Among the fascinating insights, the researchers identified the only four species whose worldwide numbers exceed one billion: house sparrows at 1.6 billion, Eurasian starlings at 1.3 billion, ring-billed gulls at 1.2 billion and barn swallows at 1.1 billion. I will confess that I was a bit surprised (and encour-aged!) by the latter, if only because it is well documented that aerial insectivores are among the most endangered avian species in the world.

Another more sobering number appears at the other end of the abundance scale: at least 1,180 species have fewer than 5,000 individuals alive today. We need to work much harder to reverse that number if we are to avoid losing more species altogether.
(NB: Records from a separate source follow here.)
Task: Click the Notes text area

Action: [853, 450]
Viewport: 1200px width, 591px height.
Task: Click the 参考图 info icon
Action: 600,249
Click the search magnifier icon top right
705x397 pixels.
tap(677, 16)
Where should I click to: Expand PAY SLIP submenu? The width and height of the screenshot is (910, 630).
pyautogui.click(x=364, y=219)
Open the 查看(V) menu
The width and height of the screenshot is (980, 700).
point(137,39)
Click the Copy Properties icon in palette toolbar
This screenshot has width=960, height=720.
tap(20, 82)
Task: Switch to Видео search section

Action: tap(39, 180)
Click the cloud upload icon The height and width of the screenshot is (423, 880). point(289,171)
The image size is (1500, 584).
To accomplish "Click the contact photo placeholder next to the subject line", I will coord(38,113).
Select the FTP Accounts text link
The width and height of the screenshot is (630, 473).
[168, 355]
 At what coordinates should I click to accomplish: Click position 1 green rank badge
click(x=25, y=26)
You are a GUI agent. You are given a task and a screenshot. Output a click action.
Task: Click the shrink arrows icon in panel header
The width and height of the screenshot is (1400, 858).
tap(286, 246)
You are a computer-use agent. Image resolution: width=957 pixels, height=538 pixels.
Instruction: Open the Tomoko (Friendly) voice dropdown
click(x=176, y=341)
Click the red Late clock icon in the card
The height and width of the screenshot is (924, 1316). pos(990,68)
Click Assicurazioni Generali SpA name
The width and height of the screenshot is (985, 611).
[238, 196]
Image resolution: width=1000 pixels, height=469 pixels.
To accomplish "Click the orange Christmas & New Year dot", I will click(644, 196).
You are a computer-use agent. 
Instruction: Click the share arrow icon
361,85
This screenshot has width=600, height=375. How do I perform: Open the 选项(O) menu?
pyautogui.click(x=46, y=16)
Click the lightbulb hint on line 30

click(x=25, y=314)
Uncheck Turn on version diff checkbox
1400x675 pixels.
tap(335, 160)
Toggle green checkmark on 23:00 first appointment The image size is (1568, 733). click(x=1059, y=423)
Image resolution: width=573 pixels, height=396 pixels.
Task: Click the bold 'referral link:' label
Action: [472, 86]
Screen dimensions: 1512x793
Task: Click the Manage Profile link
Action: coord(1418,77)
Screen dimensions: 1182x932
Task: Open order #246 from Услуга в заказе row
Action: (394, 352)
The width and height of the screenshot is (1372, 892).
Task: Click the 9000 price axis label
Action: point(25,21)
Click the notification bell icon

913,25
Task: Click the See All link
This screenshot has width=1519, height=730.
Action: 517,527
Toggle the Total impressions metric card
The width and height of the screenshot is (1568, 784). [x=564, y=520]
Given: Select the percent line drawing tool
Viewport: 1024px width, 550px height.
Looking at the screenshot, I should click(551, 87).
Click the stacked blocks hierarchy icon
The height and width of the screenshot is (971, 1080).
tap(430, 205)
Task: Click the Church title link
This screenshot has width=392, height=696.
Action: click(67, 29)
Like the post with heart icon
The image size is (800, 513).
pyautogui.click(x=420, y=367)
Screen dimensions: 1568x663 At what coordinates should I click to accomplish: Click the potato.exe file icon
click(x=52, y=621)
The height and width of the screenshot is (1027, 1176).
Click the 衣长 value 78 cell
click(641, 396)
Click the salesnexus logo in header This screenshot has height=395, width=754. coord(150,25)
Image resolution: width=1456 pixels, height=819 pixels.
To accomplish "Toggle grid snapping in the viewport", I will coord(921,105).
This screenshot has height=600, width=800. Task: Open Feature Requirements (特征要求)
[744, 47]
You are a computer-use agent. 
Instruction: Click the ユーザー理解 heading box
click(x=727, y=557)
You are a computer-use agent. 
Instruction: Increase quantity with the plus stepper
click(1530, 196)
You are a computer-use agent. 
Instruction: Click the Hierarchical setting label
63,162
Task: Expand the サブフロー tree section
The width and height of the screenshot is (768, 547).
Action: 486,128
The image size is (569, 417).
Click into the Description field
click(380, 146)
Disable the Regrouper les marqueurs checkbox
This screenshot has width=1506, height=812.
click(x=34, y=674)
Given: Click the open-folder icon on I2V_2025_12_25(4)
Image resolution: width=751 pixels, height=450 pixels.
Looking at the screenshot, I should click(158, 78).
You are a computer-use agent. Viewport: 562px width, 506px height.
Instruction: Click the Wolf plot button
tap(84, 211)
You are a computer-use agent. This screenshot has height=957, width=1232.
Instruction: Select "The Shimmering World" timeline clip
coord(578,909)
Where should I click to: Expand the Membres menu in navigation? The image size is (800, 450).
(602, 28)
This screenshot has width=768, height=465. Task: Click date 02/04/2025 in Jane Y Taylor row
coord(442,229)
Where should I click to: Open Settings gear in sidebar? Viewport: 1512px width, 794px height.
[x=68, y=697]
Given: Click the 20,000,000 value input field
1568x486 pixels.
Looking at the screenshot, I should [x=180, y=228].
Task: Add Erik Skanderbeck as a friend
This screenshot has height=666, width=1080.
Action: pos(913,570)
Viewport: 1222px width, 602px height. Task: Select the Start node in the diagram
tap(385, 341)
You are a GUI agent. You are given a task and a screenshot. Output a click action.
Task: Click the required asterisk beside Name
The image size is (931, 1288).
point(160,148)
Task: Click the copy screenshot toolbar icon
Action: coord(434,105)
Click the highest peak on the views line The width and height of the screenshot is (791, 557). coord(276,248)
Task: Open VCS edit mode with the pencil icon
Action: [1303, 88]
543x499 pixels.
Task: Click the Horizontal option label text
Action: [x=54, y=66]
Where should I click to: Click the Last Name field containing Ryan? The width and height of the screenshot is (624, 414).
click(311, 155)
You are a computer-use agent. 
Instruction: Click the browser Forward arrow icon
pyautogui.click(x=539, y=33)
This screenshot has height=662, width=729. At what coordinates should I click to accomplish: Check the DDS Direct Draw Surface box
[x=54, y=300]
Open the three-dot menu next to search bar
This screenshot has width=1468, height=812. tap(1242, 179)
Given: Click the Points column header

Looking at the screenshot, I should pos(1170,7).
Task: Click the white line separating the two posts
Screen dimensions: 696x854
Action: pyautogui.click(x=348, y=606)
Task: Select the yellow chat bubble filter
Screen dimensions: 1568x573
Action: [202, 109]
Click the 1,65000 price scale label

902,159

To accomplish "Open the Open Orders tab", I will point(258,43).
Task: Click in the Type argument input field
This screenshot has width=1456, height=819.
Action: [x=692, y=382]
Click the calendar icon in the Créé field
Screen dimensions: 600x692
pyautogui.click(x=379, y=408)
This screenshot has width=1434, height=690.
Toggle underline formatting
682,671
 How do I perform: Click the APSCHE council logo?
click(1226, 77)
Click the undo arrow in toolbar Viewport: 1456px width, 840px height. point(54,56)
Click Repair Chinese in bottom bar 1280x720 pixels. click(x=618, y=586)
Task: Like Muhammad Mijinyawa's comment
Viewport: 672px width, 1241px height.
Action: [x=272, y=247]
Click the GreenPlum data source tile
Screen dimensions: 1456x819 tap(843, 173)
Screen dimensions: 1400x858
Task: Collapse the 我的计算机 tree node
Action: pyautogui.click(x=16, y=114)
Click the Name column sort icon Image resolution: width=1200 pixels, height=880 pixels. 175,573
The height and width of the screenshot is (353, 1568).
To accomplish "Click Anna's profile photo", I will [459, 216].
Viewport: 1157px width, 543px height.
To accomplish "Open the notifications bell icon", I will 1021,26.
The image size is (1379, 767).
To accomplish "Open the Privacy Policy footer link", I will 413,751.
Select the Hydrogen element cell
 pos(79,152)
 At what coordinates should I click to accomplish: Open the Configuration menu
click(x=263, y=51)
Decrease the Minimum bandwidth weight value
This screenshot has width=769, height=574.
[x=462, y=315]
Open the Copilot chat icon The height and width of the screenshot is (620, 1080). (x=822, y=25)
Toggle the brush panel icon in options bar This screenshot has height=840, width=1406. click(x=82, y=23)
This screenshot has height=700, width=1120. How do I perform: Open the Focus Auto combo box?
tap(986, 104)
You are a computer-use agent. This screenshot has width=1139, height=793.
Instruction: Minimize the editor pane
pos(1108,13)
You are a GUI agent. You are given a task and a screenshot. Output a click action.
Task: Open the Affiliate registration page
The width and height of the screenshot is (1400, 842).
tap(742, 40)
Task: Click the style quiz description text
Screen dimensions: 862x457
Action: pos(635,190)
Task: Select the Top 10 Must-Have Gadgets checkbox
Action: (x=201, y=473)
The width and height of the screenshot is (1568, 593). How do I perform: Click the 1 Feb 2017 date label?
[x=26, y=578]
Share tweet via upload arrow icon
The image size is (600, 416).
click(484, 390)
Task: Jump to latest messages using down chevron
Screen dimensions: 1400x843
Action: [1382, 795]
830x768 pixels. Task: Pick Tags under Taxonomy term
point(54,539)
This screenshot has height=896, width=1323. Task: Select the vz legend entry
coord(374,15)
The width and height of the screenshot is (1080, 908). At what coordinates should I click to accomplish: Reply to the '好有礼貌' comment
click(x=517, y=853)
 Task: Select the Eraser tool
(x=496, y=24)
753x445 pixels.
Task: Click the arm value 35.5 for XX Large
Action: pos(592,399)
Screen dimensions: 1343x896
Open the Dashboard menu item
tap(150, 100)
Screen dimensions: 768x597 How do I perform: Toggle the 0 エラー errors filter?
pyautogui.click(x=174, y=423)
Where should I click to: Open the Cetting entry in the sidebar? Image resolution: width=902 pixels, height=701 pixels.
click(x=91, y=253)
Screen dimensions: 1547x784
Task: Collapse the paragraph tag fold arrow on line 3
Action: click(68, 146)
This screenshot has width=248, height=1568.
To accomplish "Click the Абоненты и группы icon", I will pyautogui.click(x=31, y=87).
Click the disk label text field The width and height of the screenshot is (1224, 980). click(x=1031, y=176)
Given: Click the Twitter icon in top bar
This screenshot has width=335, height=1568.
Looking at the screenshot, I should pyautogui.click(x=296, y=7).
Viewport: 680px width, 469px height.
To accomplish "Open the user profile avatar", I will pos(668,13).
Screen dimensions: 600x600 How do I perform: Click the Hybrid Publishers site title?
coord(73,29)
Set against this worrisome trend is the amazing story of a breeding pair of common loons in Seney National Wildlife Refuge on Michigan’s Upper Peninsula. A male aged 34 and a female at least a year older—we know because each bird sports an aluminum numbered leg band—are the oldest known common loons alive. The couple, returning to the refuge to breed every year, have raised 29 young. For these remarkable loons to have lived this long and bred so successfully, they have overcome a great many hazards—lake acidification, reduced fish populations, toxic mercury from natural and human sources, lead poisoning from lost fishing gear, disturbance during the breeding season from humans competing for use of the habitat and, not least, their 5,000-km annual migration to Florida and back, more hazardous than ever due to increasingly severe weather systems caused by global heating. Both even managed to survive two separate botulism outbreaks at Seney that decimated the refuge’s population—and from which it has not fully recovered.

These uncommon common loons are a heartwarming reminder of avian resilience. It is up to all of us to ensure all birds have the same opportunity.